Barcelona: the key elements of defence

Barcelona are well known around the world for their impressive attack, but their defence is worth examination as well. This post presents the key facets of the team’s defence what the team does when they lose possession and how the team gets the ball back, based on the analysis of the games against Arsenal (both), Sevilla and Getafe.

1. High pressing in the opponent’s half is the core element of Barcelona’s defensive system

A. High pressing when the ball is lost in attack

When the team loses possession, Barcelona immediately start pressing in the opponent’s half.

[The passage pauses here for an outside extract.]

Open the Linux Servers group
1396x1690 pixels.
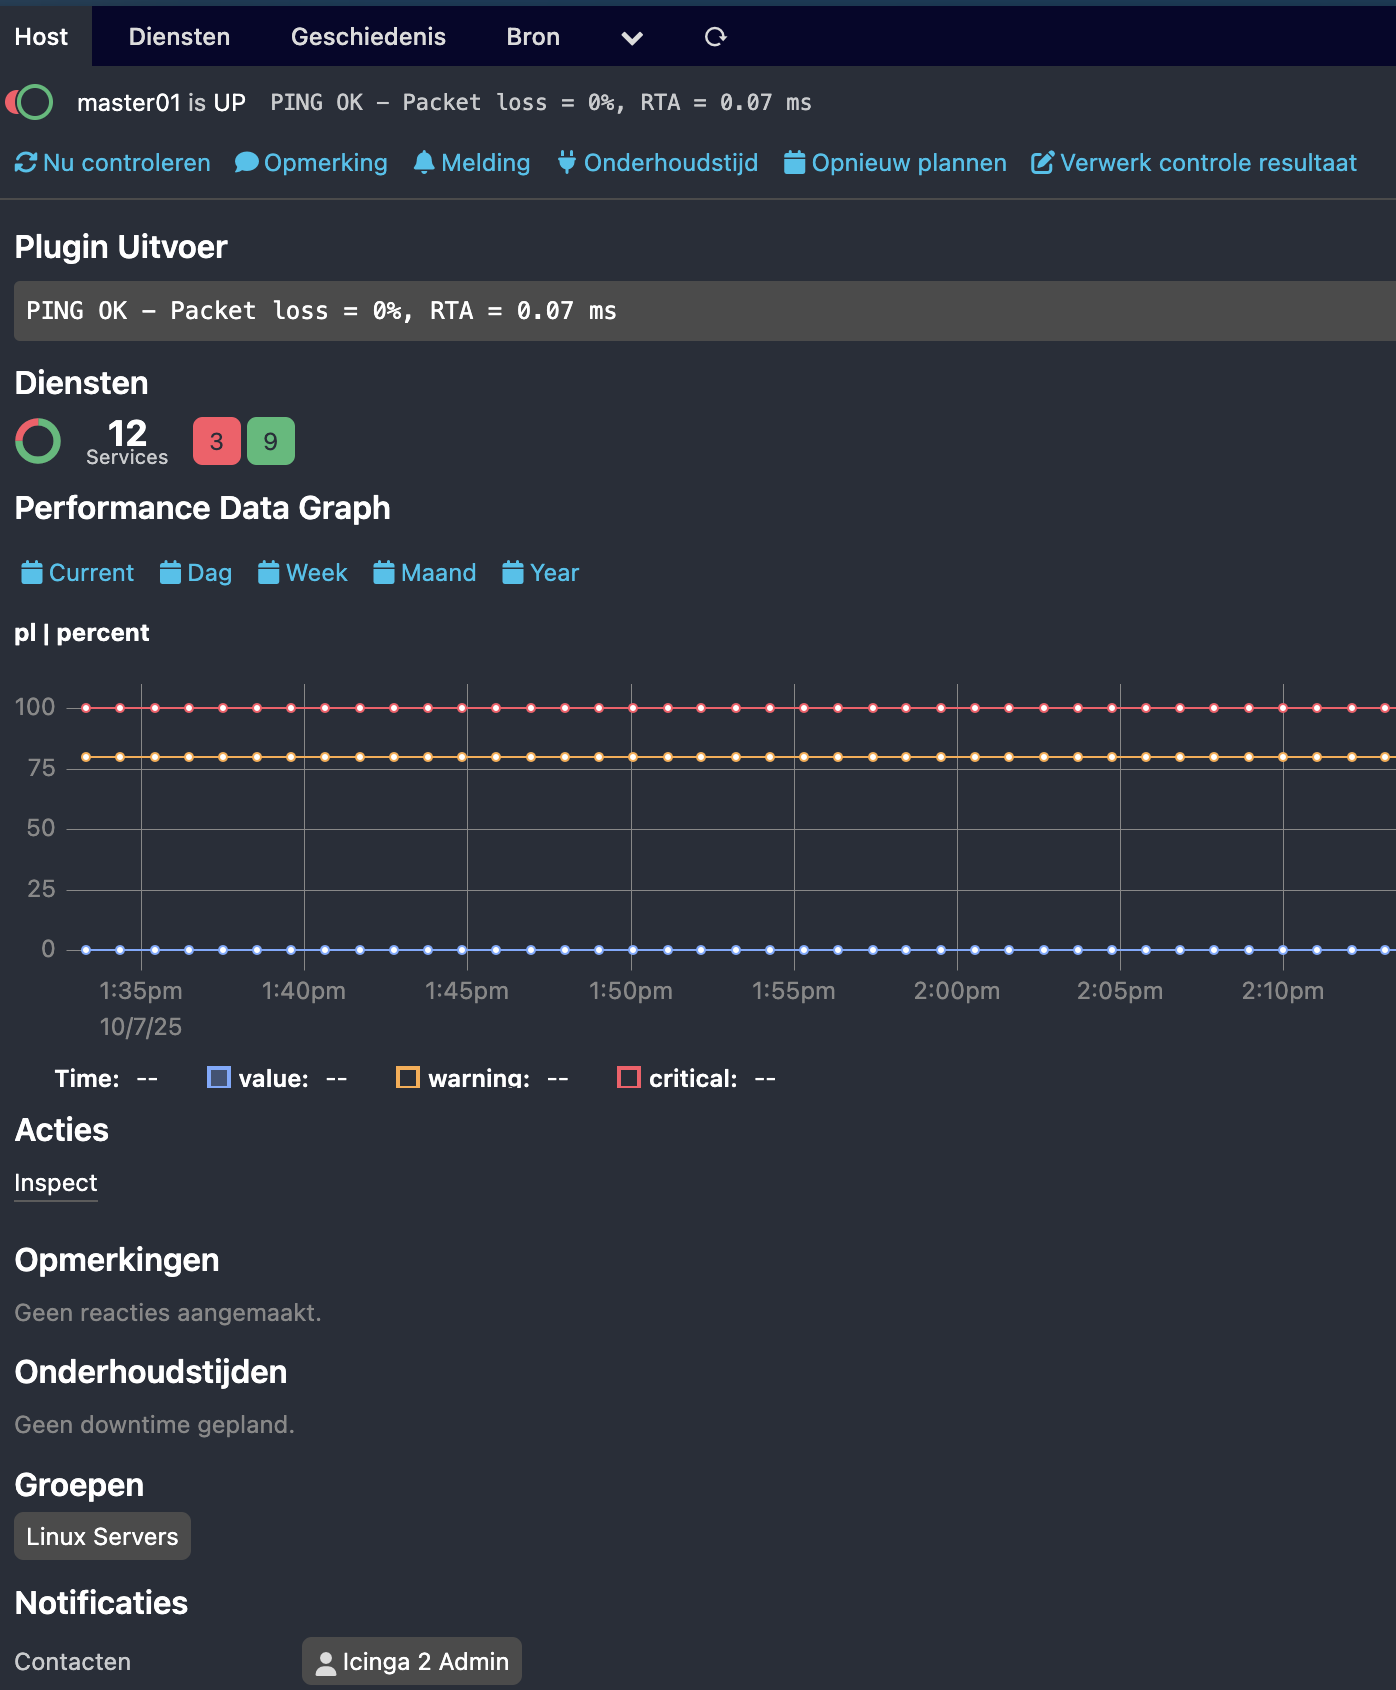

The basis of the quick transition to tough-pressing is laid on the principles of their attacking organisation – focus on small passes, triangles of players over short distances, ball possession and the active participation of full-backs  (Adriano/Maxwell, Alves) high up the pitch. These kind of attacking actions require the concentration of the players near their teammate who has the ball. The individual distance between the players is close and allows immediate pressing when the ball is lost in attack.

The pressing is performed by the pair of closest players, in almost all the episodes – one of them (usually wide forwards) often goes from behind the opposition player.

Fig. 1 – Zones of pressing when the ball is lost

Here are zones in which respective players perform pressing in most cases in case of the loss of possession:

 

On scheme optimal XI in analysed games: 1.Valdes, 2.D.Alves, 3.Pique, 22.Abidal, 21.Adriano, 6.Xavi, 8.Iniesta, 16.Busquets, 10.Messi, 17.Pedro, 7.Villa

 

It’s to be noted that if Xavi or Iniesta goes forward, like a burst into the penalty area, the holding midfielder (Busquets/Mascerano) takes his position immediately, allowing them to keep compact.

Also, one of the central defenders are ready to move forward in order to double up if there is a teammate in a 1v1 situation.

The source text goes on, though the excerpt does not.